Begin Exercise materials

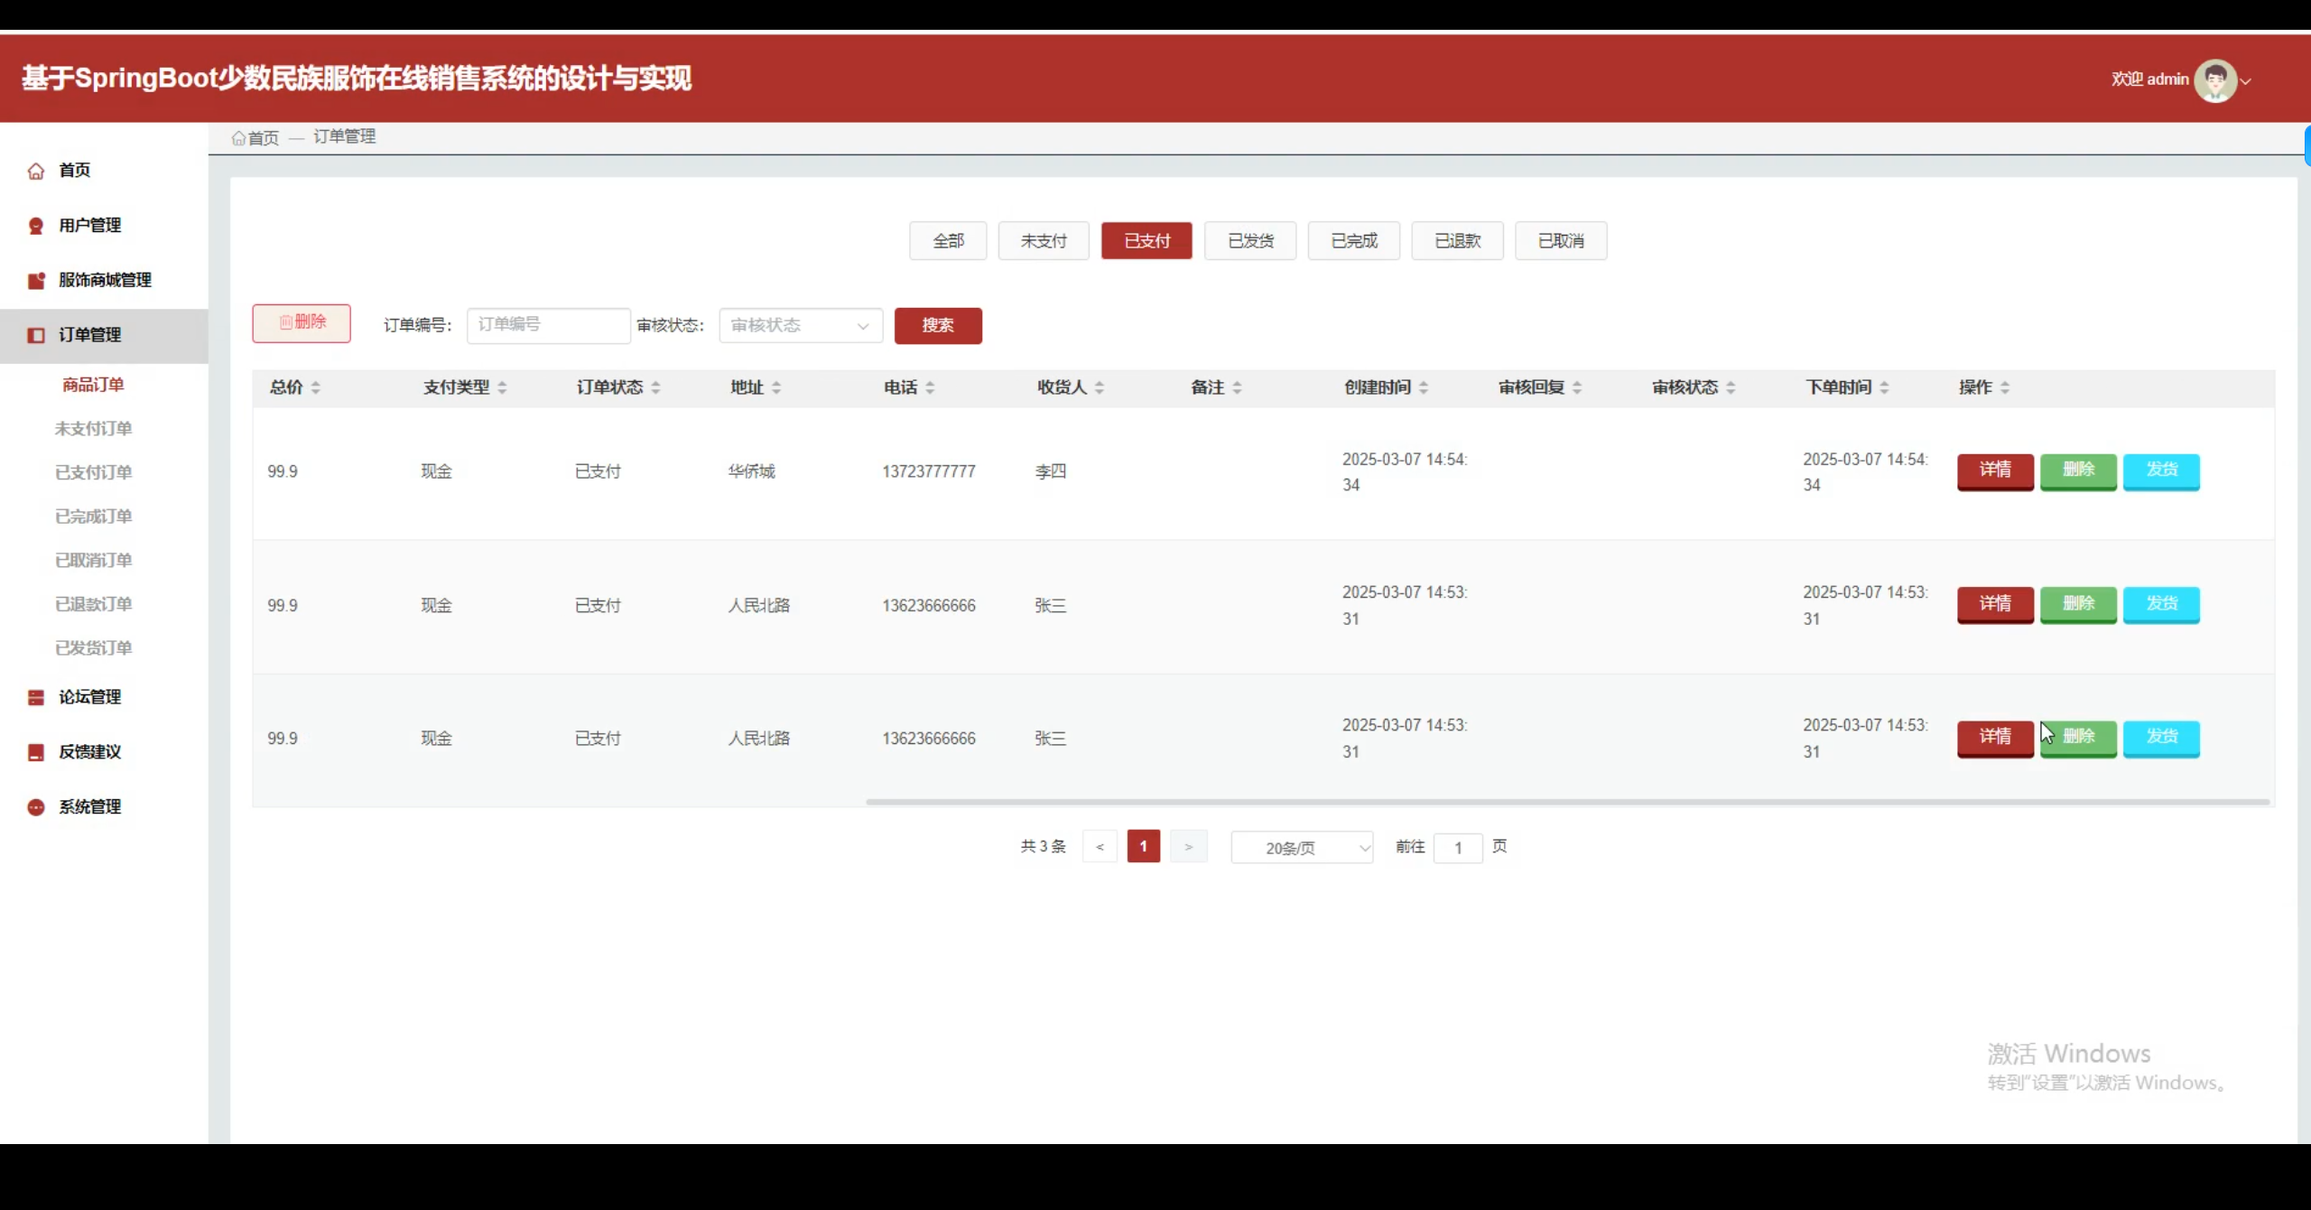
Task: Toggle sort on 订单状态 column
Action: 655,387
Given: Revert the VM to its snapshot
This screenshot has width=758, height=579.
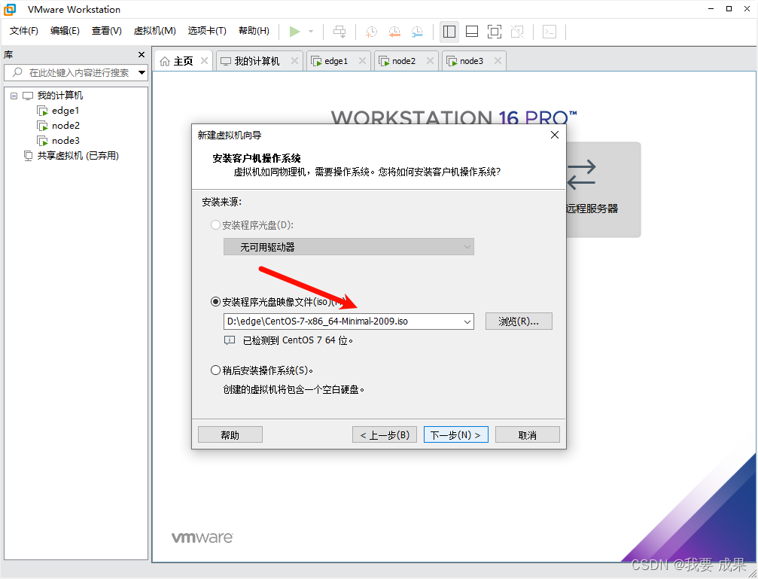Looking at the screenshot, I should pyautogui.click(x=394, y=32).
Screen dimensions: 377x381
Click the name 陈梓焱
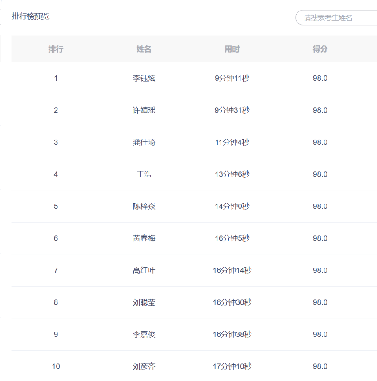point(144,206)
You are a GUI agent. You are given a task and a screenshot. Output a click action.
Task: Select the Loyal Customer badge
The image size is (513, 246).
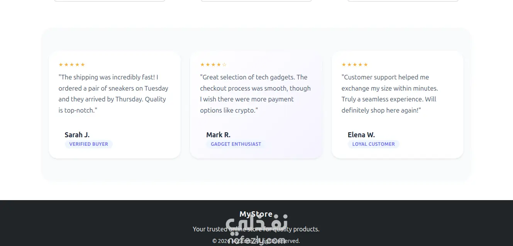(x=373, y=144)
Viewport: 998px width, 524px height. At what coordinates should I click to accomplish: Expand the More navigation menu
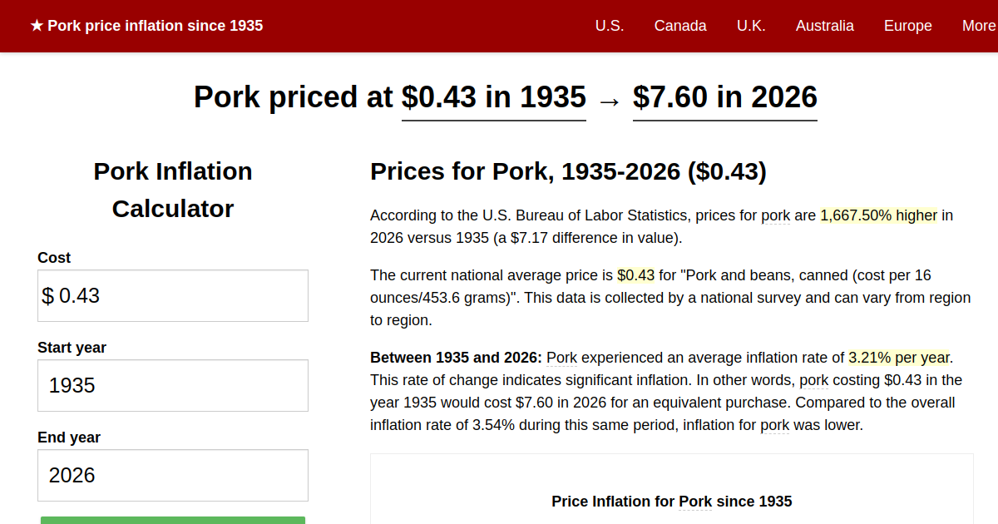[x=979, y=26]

End Exercise materials
Begin Exercise materials

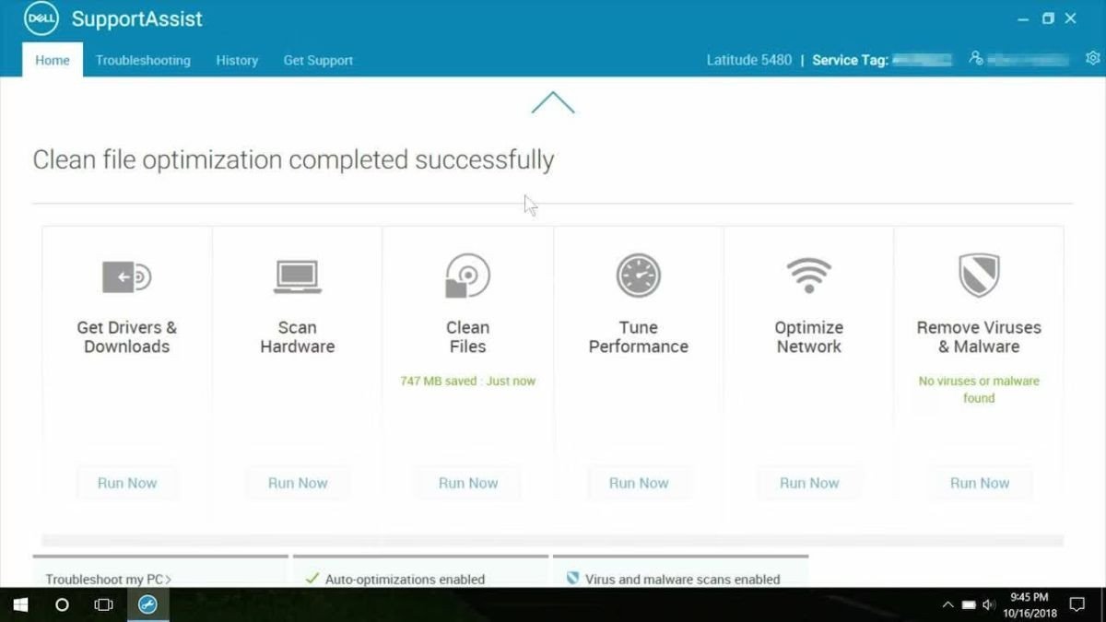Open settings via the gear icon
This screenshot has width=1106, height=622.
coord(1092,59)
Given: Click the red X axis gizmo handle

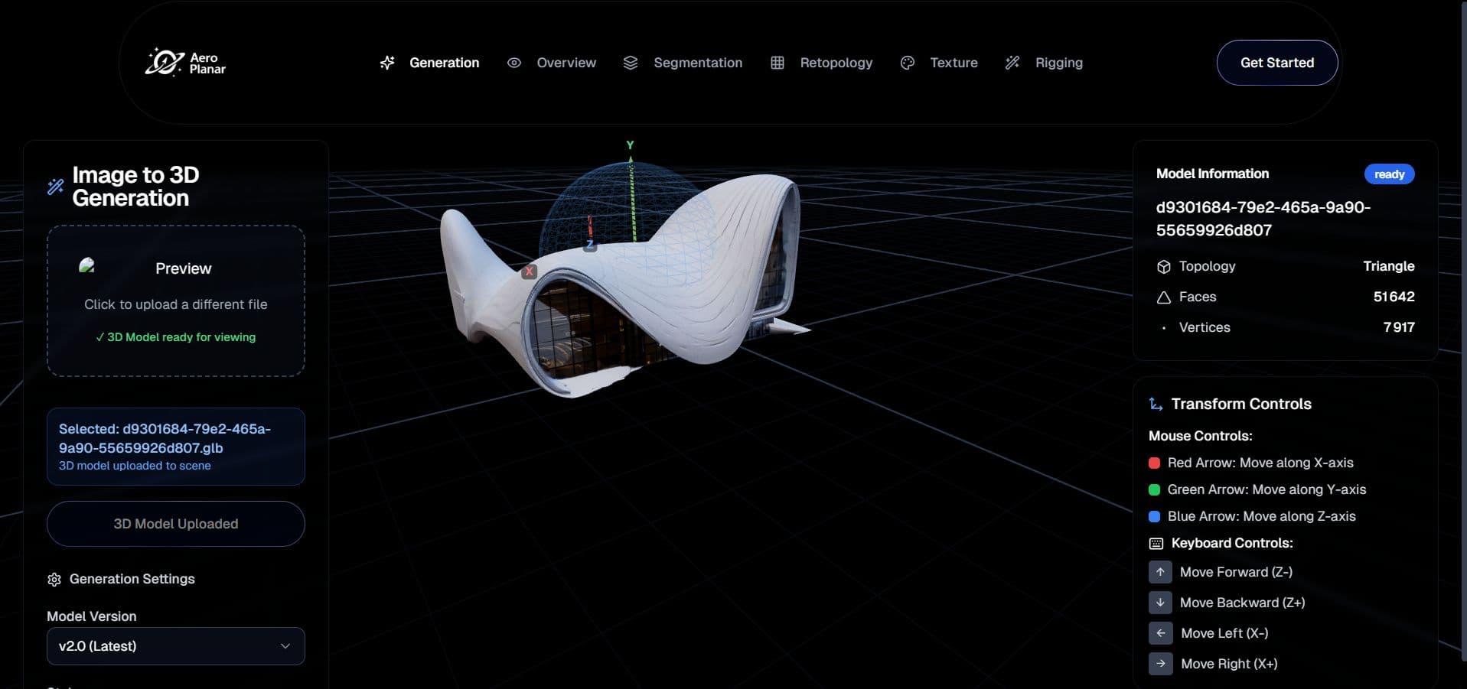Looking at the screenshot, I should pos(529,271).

End Exercise materials

What to produce
Reproduce, as a numbered list omitting blank lines, the lines beginning with the line containing "Given: Revert the VM to its snapshot" and continuing through the line containing "[x=979, y=26]". Leave the pictures out of the list.

Correct answer
1. Given: Revert the VM to its snapshot
2. This screenshot has width=758, height=579.
3. Looking at the screenshot, I should pyautogui.click(x=394, y=32).
4. Screen dimensions: 377x381
5. Click the name 陈梓焱
6. point(144,206)
7. You are a GUI agent. You are given a task and a screenshot. Output a click action.
8. Task: Select the Loyal Customer badge
9. The image size is (513, 246).
10. (x=373, y=144)
11. Viewport: 998px width, 524px height. At what coordinates should I click to accomplish: Expand the More navigation menu
12. [x=979, y=26]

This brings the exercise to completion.